[Work to complete]: Below are the records; print exactly the lines from the one with "Where should I" through the last, both included, and leave the pictures out.

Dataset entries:

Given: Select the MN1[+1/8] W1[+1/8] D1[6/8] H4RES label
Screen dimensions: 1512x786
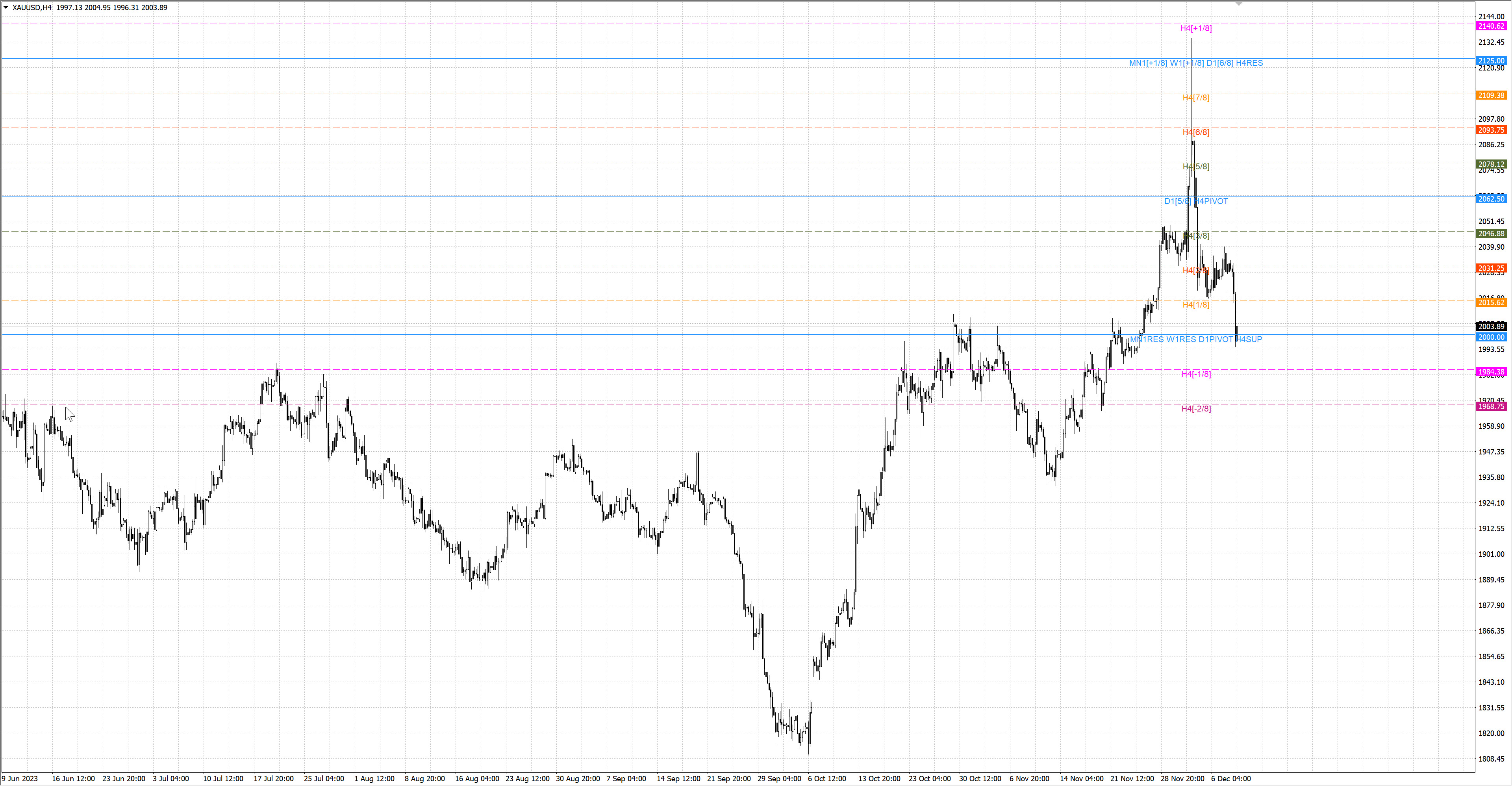Looking at the screenshot, I should (1196, 63).
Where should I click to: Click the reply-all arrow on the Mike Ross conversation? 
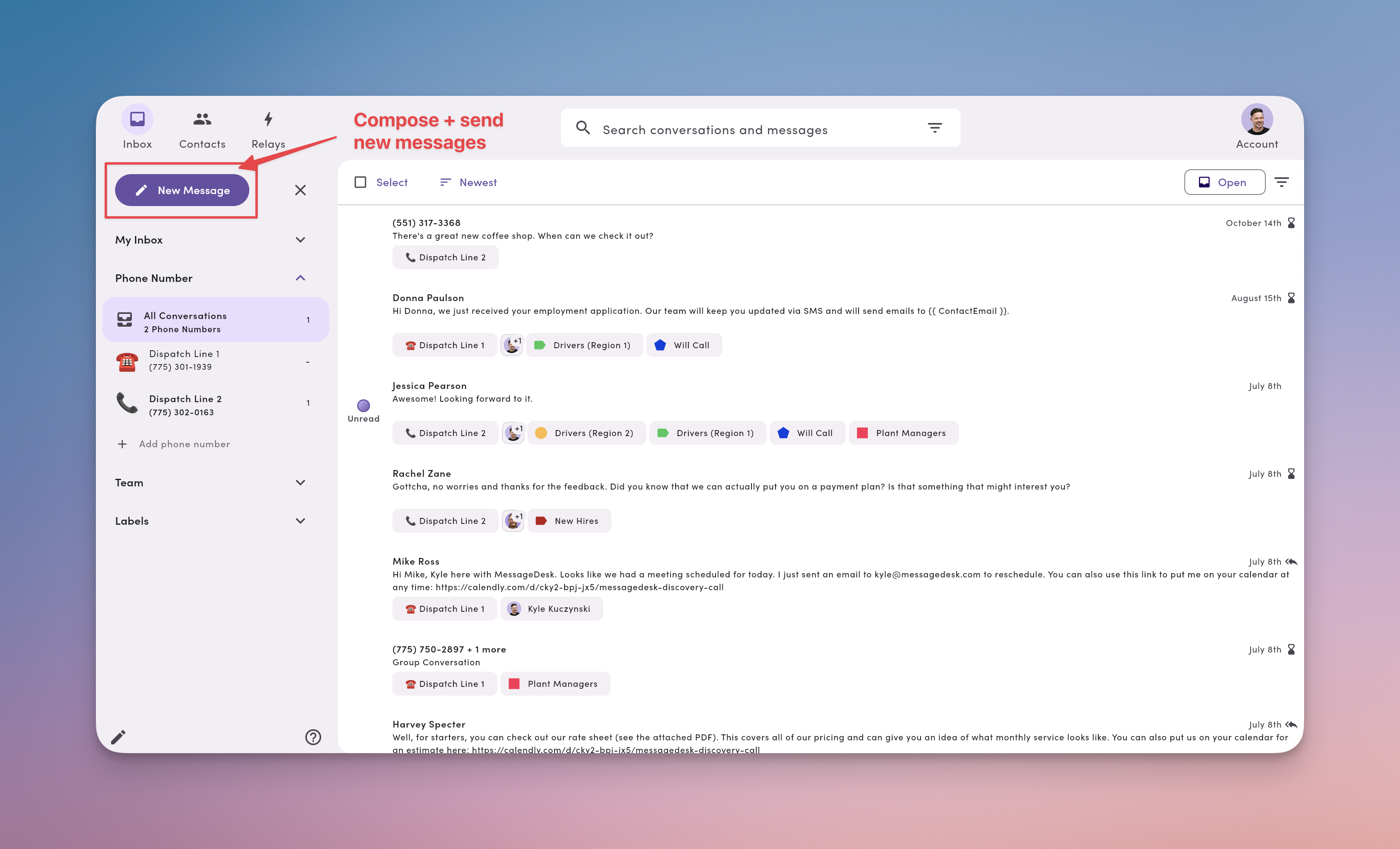click(x=1291, y=561)
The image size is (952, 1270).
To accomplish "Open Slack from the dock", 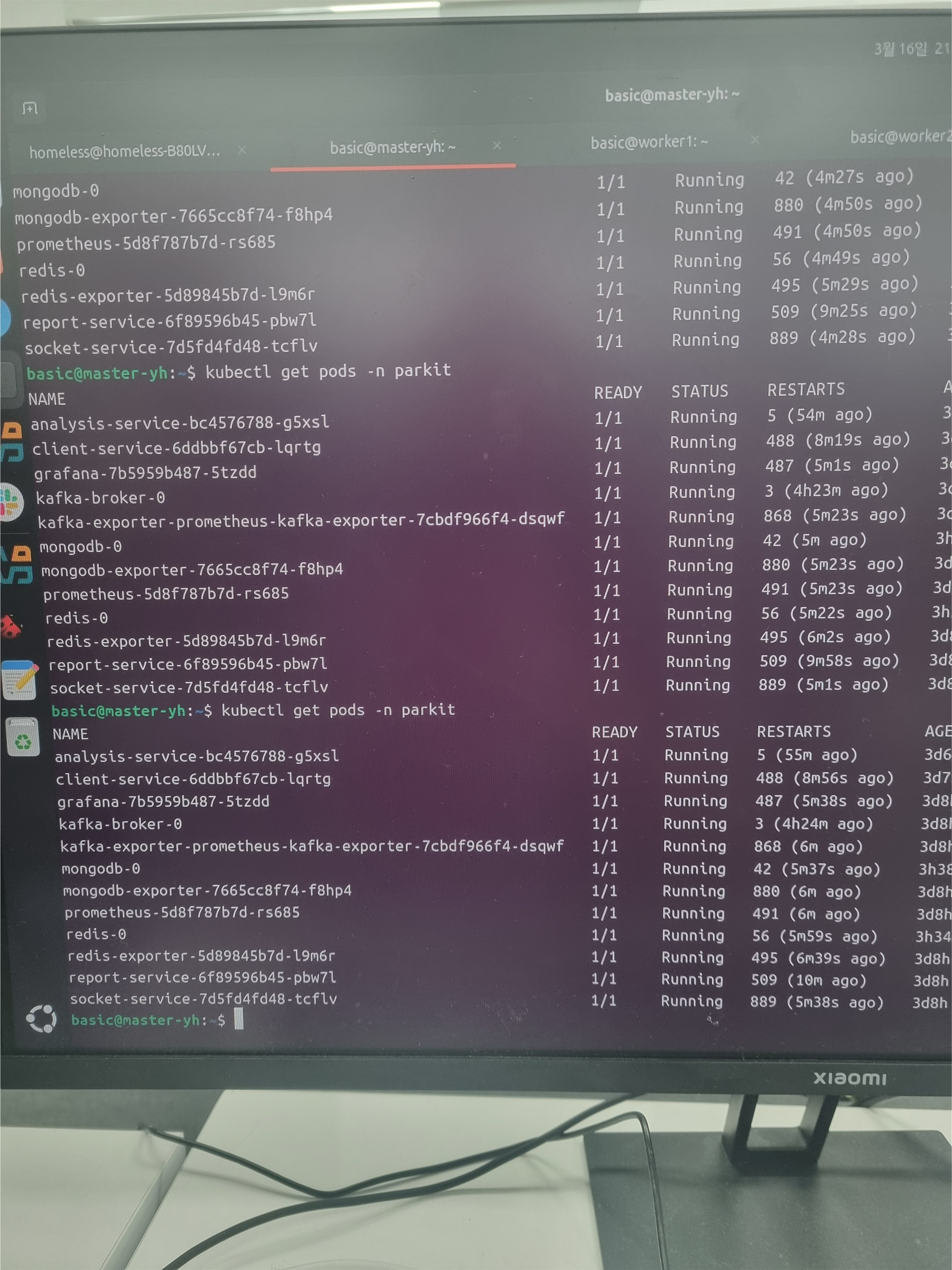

[Exercise output]:
Where should I click to: Click the reply-all arrow on the Mike Ross conversation? 
click(x=1291, y=561)
The image size is (952, 1270).
To accomplish "Open Slack from the dock", 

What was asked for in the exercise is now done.